April 22, 2008

Puerto Rican Government Grants Funds to Arecibo

Print More

The Cornell-managed Arecibo Observatory in Puerto Rico has been under cost-cutting pressure due to budget cuts by the National Science Foundation. However, the observatory received a break with a new partnership agreement signed last week to bring in $2.3 million annually to Arecibo.
The National Astronomy and Ionosphere Center and the Puerto Rico Department of Education will run the program together, though the Department of Education will contribute the funds.
The money will go to fund a program called “Inspiration to Science,” which aims to educate kindergarten through 12th grade Puerto Rican school children.
“The money will provide for a bus to the schools to pick the children up, bring them to the observatory, tour the visitor center, get an overview of the observatory, provide lunch, and get them back to school,” said Robert Brown, director of the NAIC. “For the older children from seventh grade up till 12th there is a hands-on science workshop that gets presented as well.”
Currently, 30,000 school children have gone on guided tours to the observatory, but the goal of the program is to bring that number up to 50,000.
However, the money provided by the Department of Education will not help the research side of the observatory very much.
“I would say Arecibo is very important from the point of view of understanding how the universe works,” said James Cordes, astronomy. “The reason I think it’s important to Cornell is that there have been many graduate students trained at Arecibo and many undergraduates that have gotten research experiences.

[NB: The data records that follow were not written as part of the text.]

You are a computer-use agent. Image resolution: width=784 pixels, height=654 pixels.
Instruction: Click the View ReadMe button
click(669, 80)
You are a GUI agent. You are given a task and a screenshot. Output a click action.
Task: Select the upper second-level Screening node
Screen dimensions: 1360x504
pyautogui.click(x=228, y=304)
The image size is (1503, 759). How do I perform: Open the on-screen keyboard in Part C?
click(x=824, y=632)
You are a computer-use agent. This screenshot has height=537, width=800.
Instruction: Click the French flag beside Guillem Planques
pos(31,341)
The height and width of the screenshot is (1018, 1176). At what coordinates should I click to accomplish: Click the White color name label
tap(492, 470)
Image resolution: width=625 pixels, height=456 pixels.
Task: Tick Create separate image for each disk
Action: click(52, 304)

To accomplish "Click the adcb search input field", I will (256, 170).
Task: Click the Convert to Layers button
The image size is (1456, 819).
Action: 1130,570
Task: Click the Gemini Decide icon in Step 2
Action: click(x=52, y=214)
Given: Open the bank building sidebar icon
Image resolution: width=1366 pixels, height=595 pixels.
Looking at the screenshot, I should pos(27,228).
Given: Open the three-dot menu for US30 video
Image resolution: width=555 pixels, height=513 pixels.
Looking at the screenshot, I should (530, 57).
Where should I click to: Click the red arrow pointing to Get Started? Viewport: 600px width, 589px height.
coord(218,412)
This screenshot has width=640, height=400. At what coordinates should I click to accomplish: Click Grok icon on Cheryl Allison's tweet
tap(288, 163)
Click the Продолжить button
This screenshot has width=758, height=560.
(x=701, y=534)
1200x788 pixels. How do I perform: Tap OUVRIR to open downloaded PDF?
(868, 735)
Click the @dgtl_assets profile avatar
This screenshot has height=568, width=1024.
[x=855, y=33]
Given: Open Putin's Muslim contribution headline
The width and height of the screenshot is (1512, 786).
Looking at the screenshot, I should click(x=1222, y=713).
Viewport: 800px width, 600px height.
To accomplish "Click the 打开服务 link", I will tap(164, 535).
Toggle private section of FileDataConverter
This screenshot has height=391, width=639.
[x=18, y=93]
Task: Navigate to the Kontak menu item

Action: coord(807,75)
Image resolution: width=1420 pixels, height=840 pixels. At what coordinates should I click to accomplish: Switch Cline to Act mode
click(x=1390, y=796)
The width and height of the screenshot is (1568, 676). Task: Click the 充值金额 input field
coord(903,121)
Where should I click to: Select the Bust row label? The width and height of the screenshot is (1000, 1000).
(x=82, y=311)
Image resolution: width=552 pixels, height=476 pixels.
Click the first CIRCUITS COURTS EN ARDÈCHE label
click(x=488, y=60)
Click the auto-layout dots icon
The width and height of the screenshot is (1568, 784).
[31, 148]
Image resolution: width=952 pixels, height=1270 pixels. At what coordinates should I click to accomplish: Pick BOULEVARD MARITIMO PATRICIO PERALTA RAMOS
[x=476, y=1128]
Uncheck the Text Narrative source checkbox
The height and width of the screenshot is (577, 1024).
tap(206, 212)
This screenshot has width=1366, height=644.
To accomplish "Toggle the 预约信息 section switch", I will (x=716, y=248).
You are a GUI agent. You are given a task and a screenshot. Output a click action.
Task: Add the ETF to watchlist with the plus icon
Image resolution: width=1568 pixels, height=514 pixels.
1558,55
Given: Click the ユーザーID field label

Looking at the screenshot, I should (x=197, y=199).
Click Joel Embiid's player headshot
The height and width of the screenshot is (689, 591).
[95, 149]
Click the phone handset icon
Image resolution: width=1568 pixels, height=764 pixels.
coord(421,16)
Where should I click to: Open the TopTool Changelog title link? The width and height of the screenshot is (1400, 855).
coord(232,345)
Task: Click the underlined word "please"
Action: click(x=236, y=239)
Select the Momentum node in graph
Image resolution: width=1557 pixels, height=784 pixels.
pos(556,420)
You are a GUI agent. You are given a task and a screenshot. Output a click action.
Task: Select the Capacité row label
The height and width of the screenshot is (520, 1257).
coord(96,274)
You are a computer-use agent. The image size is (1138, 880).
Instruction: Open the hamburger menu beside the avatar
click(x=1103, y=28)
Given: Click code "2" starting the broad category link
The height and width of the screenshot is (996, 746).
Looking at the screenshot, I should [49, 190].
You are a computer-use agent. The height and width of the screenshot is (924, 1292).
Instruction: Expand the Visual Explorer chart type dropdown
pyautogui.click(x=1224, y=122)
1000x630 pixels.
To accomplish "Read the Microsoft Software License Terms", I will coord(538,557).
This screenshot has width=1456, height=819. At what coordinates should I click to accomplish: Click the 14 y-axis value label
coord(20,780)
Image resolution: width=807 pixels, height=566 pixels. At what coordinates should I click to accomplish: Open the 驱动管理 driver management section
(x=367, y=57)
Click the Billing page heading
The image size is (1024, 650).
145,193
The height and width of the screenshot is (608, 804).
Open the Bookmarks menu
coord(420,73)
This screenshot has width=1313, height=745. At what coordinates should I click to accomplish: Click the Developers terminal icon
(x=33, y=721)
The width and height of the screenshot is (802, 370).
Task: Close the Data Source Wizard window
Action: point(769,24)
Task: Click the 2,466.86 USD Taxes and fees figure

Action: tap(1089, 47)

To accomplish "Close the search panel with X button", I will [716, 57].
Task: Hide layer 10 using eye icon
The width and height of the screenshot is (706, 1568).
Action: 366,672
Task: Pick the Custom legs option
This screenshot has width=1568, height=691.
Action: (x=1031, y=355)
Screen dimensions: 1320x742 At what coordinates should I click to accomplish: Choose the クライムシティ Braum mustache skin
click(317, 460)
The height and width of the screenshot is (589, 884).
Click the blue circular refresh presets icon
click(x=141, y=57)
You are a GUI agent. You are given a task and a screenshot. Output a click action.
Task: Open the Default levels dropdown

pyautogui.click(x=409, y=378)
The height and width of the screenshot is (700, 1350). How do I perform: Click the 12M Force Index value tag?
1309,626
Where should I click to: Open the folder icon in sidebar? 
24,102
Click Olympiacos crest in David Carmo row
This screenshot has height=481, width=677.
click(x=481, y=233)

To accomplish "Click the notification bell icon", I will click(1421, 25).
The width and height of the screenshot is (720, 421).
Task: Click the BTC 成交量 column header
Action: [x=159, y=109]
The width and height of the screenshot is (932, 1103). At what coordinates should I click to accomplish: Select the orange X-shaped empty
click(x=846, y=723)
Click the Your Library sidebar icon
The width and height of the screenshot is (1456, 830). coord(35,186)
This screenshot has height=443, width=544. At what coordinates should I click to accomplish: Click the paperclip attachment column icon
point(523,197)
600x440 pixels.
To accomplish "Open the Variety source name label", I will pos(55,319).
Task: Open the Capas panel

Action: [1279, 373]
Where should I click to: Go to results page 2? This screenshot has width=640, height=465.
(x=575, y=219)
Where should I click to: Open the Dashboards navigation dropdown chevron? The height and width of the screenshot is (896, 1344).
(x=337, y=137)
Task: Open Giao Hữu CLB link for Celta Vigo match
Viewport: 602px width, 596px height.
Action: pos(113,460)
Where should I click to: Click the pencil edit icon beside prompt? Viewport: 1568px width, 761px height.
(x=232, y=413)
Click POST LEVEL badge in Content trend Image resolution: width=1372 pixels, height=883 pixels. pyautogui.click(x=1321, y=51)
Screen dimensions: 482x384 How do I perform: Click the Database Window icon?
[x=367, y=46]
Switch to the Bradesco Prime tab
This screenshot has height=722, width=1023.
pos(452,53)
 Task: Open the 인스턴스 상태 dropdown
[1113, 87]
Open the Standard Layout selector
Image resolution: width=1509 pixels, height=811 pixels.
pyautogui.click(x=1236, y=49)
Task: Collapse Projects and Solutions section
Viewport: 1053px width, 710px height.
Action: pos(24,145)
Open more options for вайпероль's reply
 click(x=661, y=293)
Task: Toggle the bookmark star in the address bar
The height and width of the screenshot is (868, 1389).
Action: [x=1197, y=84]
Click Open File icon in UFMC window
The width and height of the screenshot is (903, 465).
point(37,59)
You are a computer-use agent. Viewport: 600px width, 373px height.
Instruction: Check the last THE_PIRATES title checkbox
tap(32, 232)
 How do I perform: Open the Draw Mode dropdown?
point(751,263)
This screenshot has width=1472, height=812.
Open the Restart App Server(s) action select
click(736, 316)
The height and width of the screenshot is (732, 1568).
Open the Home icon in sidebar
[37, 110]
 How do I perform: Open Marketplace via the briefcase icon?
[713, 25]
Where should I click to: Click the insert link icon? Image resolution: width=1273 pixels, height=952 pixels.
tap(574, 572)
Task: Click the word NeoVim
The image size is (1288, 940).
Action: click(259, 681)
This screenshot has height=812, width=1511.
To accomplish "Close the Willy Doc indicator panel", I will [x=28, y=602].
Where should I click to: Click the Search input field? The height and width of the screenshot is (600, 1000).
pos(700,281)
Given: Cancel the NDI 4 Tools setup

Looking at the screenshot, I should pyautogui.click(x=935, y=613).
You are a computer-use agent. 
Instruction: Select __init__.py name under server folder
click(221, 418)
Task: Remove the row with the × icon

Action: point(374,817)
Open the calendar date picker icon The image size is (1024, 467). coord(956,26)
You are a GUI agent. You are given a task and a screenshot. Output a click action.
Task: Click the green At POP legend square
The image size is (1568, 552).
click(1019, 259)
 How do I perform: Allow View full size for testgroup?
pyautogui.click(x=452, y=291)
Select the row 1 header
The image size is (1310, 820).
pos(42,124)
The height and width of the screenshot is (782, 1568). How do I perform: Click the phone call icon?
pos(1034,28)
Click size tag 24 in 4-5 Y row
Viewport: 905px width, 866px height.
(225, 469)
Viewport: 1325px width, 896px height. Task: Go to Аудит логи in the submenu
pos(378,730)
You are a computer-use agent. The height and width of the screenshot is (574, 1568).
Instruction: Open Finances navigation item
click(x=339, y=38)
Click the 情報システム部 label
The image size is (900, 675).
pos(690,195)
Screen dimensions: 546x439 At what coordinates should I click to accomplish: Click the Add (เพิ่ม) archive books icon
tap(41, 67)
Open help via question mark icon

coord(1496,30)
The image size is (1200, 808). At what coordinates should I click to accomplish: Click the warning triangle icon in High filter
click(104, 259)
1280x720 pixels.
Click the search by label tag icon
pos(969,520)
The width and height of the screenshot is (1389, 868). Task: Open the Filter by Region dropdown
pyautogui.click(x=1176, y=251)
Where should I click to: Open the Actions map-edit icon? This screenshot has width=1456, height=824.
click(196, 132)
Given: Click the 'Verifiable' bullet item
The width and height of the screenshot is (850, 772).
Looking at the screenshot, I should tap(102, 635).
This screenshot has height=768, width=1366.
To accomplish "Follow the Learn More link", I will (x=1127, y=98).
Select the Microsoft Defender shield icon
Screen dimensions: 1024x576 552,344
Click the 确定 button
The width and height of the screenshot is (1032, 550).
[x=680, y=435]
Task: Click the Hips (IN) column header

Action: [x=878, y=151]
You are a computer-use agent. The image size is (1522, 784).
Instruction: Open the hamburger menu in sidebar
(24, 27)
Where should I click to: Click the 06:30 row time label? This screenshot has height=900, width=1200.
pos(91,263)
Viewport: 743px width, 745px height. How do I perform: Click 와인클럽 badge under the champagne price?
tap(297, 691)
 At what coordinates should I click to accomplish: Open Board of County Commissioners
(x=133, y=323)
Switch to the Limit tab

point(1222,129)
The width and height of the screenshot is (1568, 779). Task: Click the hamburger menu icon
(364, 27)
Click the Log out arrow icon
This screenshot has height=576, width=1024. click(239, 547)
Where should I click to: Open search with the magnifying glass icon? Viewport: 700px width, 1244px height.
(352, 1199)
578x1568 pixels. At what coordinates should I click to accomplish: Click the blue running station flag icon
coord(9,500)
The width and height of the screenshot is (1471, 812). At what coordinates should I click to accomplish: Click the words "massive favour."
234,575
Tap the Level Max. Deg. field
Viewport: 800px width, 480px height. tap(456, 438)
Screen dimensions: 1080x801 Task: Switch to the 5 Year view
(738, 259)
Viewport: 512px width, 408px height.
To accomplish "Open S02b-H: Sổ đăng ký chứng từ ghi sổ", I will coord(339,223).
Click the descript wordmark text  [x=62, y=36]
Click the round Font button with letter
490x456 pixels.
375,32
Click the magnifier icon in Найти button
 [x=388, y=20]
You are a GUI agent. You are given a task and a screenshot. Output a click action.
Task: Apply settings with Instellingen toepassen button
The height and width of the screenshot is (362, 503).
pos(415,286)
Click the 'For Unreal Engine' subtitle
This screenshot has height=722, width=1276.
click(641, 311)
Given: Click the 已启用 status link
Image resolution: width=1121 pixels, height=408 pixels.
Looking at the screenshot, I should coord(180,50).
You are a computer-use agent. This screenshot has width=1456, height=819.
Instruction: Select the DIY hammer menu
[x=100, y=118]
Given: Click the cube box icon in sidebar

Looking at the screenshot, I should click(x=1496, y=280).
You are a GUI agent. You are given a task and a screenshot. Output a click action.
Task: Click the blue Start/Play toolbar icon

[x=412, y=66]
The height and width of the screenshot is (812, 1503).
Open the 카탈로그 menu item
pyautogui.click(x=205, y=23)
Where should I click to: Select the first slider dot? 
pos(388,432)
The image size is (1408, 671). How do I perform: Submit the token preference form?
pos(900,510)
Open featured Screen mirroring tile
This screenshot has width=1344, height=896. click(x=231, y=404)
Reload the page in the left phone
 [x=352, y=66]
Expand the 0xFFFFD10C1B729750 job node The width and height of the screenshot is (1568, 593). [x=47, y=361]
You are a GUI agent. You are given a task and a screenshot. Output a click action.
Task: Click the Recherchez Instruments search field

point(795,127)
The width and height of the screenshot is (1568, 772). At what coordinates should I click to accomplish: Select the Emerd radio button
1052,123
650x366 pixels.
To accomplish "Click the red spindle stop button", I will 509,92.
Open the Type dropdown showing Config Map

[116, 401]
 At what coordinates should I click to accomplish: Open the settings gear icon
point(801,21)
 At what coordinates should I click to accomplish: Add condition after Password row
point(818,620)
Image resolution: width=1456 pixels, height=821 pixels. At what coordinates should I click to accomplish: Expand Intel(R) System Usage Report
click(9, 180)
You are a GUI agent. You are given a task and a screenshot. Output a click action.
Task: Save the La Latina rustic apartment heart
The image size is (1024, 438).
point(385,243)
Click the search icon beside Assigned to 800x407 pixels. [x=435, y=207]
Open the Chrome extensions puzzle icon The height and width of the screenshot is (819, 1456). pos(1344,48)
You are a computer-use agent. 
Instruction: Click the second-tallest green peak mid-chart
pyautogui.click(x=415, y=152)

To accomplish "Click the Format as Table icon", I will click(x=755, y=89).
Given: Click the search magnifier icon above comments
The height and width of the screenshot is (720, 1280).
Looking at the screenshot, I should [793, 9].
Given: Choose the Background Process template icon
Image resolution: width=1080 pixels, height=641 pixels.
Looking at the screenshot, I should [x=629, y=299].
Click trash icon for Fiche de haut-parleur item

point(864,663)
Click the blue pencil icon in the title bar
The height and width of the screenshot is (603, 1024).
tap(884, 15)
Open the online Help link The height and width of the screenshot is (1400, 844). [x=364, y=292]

It is great for educating people all over the world.”
According to Cordes, the technology in Arecibo is unique because it can be used as a radar system. It allows researchers to calculate things such as the orbits of asteroids that may one day hit the Earth.
“Arecibo is irreplaceable because it is the only telescope in the world that can really do the forefront of this sort of work, and is 20 times more sensitive than the one other telescope that is similar to it,” said Donald Campbell, astronomy, who was director of Arecibo for seven years.
The 2009 budget for Arecibo was cut about $850,000 by the NSF, compared to the 2008 budget, according to Campbell. The NSF plans to further cut the budget in 2010 and again drastically cut it in 2011. This comes after the 2007 budget was cut by about $2 million from the previous year.
These budget cuts imply that the observatory cannot employ the right number of people to keep it operating as efficiently as possible.
Brown said that the NSF is cutting Arecibo’s budget because it is interested in building new facilities for research. The NSF feels that in order to build new facilities they need to close old ones to free up funds.
“Although it was founded more than 40 years ago, the facilities are not 40 years old,” Brown said. “The telescope has been resurfaced three times, the instrumentation is nearly brand new and hence the facility is not 40 years old.”
Cornell’s role in Arecibo is to function as a managing organization. Arecibo belongs to the United States government and is operated for the U.S. academic community by the NAIC. The NAIC does not have a legal identity so it cannot sign contracts and employ people, which is where Cornell steps in. All of the employees at Arecibo and all of the people who work for the NAIC are Cornell employees.
Campbell said that he thinks Arecibo is going to continue to function for quite some time, although it is clearly facing some serious funding issues that need to be resolved.
“I think that future is good. I think that the new program is a great use of the funds in Puerto Rico because Arecibo is great for educating young people all over the world,” Brown said.